YOUR TASKS →
1. Summarize the text on object relational mapping and database inserts in two sentences.
2. In the text on object relational mapping and database inserts, what is stated as the only solution to two clients reserving the same block of ids?
3. Write what follows the last sentence of the text on object relational mapping and database inserts.

GIVEN TEXT →
*** Begin section ***

This is a classic problem that started in the early days of ORM (Object Relational Mapping).
If you use relational-database best practices (never allow direct access to base tables, only allow data manipulation through views and stored procedures), then you add headcount (someone capable and willing to write not only the database schema, but also all the views and stored procedures that form the API) and introduce delay (the time to actually write this stuff) to the project.
So everyone cuts this and people write queries directly against a normalized database, which they don't understand... thus the need for ORM, in this case, the ADO.NET Entity Framework.
ORM scares the heck out of me. I've seen ORM tools generate horribly inefficient queries which bring otherwise performant database servers to their knees. What was gained in programmer productivity was lost in end-user waiting and DBA frustration.
The Hi/Lo algorithm may be of interest to you:
What's the Hi/Lo algorithm?
Two clients could reserve the same block of id's.
There is no solution short of serializing your inserts by locking.
See Locking Hints in MSDN.
I fyou have a lot of child tables you might not want to change the PK. PLus the integer filedsa relikely to perform better in joins. But you could still add a GUID field and populate it in the bulk insert with pre-generated values. Then you could leave the identity insert alone (almost alawys a bad idea to turn it off) and use the GUID values you pre-generated to get back the Identity values you just inserted for the insert into child tables.

*** End section ***

RECORDED DATA →
*** Begin section ***

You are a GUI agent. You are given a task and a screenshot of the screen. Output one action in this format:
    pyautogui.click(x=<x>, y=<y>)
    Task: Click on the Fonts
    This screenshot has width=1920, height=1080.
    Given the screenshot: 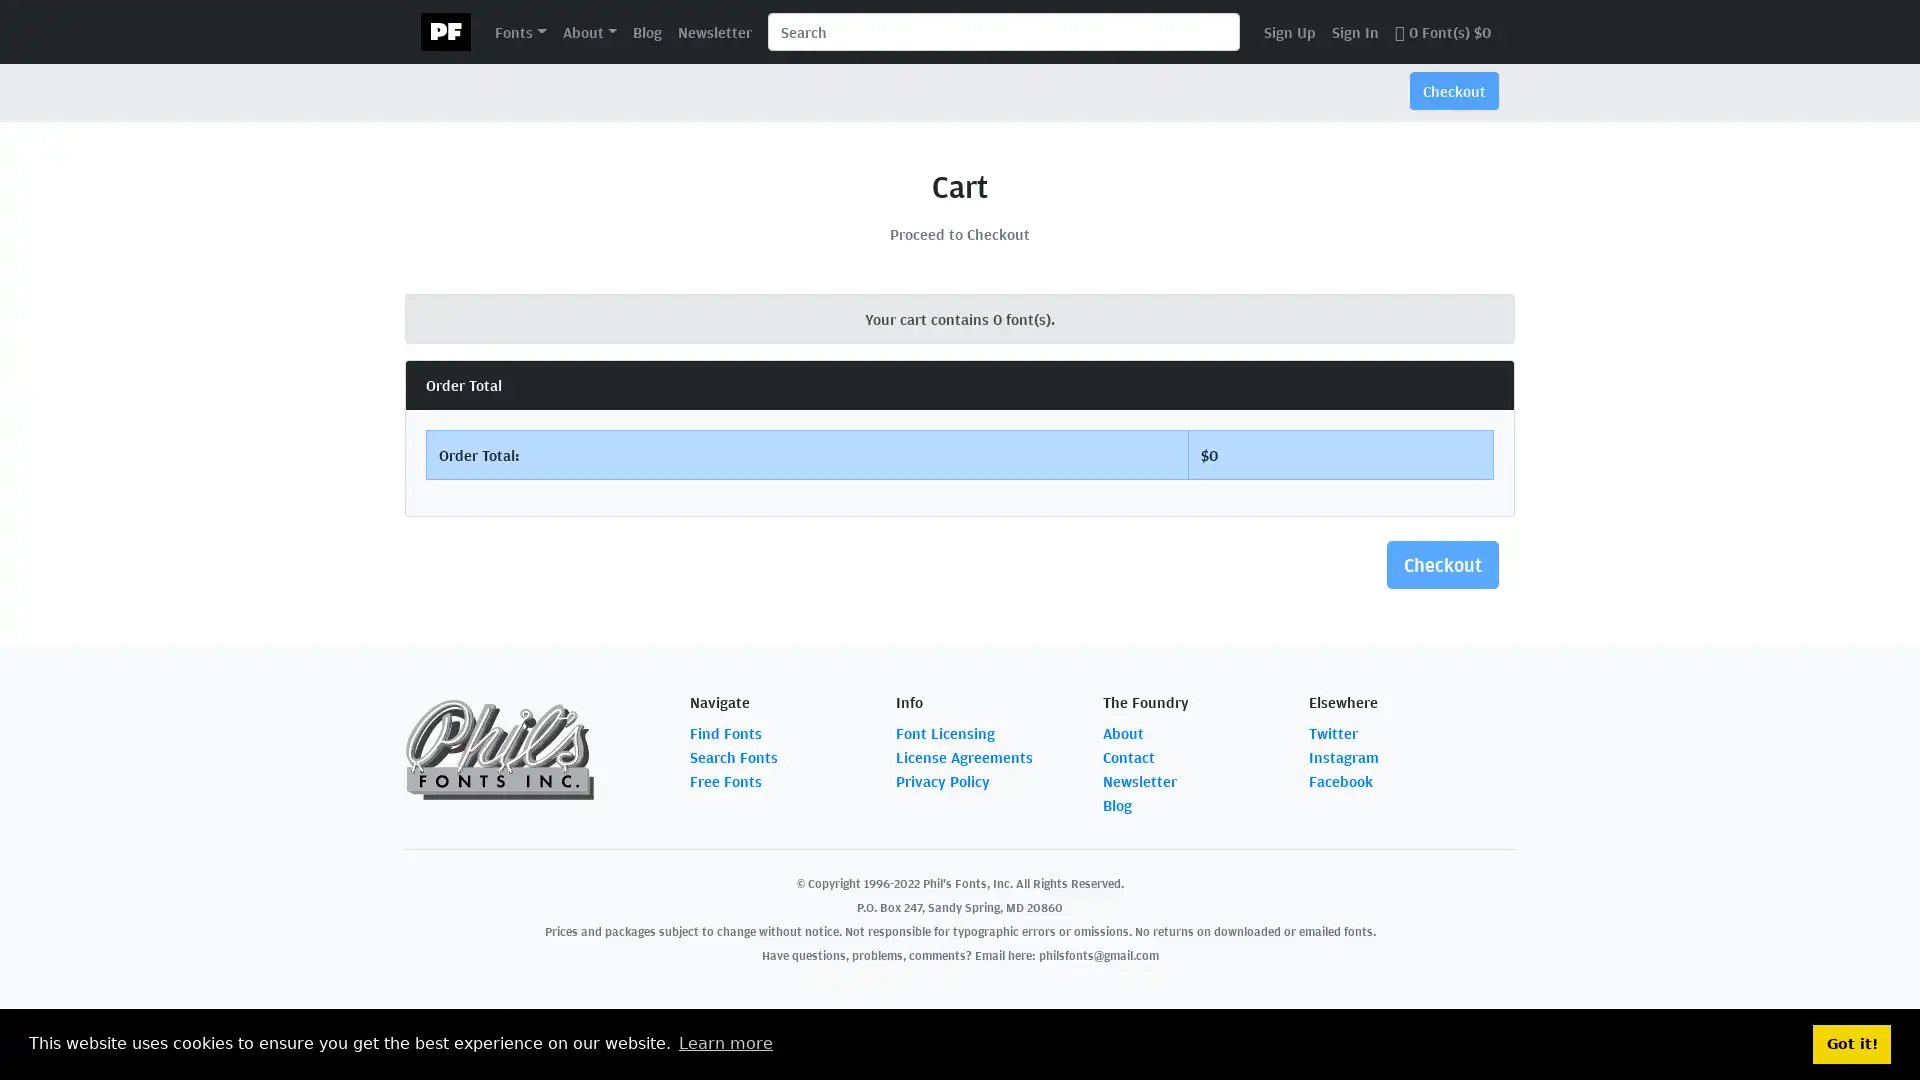 What is the action you would take?
    pyautogui.click(x=520, y=30)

*** End section ***

YOUR RESPONSES →
1. ORM arose because teams skip the views and stored procedures that relational-database best practice calls for, since writing them adds headcount and delay, and then write queries directly against normalized databases they do not understand. The writer finds ORM alarming because its tools can generate very inefficient queries, and notes that two clients could reserve the same block of ids, a problem with no solution short of serializing inserts by locking.

2. Serializing the inserts by locking.

3.
If you use a regular set-based insert (one with the select clause instead of the values clause) instead of a bulk insert, you could use the output clause to get the identities back for the rows if you are using SQL Server 2008.
The most general solution is generate client identifiers that never across with database identifiers - usually it is negative values, then update identifiers with identifier generated by database on inserting.
This way is safe to use in application with many users inserts the data simultaneously. Any other ways except GUIDs are not multiuser-safe.
But if you have that rare case when entity's primary key is required to be known before entity is saved to database, and it is impossible to use GUID, you may use identifier generation algorithm which are prevent identifier overlapping.
The most simple is assigning a unique identifier prefix for each connected client, and prepend it to each identifier generated by this client.
If you are using ADO.NET Entity Framework, you probably should not worry about identifier generation: EF generates identifiers by itself, just mark primary key of the entity as IsDbGenerated=true.
Strictly saying, entity framework as other ORM does not require identifier for objects are not saved to database yet, it is enought object reference for correctly operating with new entities. Actual primary key value is required only on updating/deleting entity, and on updating/deleting/inserting entity that references new entity, e.i. in cases when actual primary key value is about to be written in database. If entity is new, it is impossible to save other entites that are referenced new entity until new entity is not saved to database, and ORMs maintains specific order of entities saving which take references map into account.